WHAT YOU NEED TO DO
Which lines of the records below contain the word "computer"? Copy each of them out.
Start of Block
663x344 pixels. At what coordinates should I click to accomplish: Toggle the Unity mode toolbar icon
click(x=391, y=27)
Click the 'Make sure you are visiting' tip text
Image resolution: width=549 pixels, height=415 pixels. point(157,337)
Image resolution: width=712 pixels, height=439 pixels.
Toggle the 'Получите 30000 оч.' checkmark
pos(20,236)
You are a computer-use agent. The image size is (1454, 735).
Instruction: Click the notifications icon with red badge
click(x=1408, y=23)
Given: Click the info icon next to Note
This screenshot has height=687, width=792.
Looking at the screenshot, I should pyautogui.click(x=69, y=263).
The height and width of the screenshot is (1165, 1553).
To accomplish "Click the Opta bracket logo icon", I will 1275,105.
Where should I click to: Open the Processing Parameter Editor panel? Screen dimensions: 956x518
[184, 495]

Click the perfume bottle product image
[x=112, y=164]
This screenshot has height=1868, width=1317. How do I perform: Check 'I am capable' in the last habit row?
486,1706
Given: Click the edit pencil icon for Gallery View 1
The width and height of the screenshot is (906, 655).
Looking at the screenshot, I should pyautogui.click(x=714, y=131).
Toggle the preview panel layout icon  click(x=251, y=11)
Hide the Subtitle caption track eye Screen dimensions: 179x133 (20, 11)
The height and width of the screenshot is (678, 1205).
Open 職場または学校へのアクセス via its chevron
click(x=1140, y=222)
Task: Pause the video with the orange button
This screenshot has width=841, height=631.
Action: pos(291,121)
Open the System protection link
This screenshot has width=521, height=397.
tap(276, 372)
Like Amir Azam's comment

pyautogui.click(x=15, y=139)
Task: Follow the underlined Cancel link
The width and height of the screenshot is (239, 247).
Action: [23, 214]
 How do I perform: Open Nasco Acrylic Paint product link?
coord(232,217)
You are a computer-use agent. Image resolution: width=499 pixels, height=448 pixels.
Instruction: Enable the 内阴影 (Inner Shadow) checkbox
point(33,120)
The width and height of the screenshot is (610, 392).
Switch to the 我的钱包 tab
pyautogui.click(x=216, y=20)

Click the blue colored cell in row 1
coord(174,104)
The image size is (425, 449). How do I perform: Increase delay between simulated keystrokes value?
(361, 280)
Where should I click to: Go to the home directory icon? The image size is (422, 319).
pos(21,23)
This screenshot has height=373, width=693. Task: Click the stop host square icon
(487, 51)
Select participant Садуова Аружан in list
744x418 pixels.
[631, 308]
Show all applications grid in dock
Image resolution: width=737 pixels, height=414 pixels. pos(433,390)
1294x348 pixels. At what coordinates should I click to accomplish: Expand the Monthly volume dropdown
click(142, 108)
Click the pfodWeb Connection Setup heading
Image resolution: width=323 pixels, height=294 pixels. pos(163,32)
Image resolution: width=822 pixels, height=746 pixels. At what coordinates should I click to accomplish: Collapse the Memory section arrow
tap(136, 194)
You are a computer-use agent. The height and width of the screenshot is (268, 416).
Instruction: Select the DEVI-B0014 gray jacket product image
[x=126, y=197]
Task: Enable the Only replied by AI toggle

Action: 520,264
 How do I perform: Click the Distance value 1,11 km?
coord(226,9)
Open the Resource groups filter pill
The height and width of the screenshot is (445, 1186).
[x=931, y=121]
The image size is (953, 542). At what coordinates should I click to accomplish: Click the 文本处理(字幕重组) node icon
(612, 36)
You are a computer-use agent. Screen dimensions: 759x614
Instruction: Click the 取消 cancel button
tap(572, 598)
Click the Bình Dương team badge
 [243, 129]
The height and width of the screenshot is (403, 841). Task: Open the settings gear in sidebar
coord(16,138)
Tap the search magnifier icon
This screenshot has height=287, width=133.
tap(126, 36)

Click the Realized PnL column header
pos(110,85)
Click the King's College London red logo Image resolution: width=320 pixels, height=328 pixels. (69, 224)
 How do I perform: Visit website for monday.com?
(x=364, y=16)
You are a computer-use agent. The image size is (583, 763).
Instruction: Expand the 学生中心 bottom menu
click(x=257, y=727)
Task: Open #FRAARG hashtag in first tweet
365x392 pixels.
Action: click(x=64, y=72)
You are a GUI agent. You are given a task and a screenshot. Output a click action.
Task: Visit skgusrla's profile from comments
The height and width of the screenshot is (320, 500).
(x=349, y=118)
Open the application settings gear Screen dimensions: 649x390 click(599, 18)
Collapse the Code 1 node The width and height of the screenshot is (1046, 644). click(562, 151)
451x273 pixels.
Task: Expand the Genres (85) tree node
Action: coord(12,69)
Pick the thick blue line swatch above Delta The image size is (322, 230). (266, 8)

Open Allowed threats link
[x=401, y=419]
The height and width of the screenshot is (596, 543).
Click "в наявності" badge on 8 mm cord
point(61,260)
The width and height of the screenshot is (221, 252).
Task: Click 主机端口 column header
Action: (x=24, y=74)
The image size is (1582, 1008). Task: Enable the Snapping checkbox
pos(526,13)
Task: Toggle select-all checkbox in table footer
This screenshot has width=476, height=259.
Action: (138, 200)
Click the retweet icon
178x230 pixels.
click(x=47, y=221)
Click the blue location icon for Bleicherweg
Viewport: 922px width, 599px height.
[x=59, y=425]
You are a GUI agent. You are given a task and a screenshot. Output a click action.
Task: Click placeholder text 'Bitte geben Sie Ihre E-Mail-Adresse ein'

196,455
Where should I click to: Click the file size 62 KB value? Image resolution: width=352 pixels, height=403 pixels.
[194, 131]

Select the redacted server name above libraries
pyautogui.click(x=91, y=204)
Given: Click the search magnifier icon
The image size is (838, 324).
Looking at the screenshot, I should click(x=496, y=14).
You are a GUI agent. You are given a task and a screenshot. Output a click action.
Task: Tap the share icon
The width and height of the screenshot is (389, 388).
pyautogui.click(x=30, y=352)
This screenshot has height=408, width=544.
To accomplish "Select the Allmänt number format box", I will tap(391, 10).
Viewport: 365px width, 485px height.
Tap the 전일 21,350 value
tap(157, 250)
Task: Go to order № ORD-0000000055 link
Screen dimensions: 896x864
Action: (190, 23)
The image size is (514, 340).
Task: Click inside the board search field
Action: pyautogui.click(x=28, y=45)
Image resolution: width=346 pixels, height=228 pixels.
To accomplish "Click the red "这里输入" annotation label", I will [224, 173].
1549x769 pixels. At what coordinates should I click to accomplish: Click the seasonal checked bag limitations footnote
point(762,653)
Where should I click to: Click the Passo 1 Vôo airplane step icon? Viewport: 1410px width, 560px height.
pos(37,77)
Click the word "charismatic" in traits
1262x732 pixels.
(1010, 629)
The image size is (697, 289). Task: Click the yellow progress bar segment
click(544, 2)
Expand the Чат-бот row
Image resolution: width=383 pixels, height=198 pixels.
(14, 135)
End of Block
SOLUTION TO THIS EXERCISE
You are a computer-use agent. The image size is (1454, 735).
You are a computer-use agent. Image resolution: width=499 pixels, height=448 pixels.
You are a computer-use agent. The height and width of the screenshot is (268, 416).
You are a computer-use agent. Screen dimensions: 759x614
You are a computer-use agent. The image size is (583, 763).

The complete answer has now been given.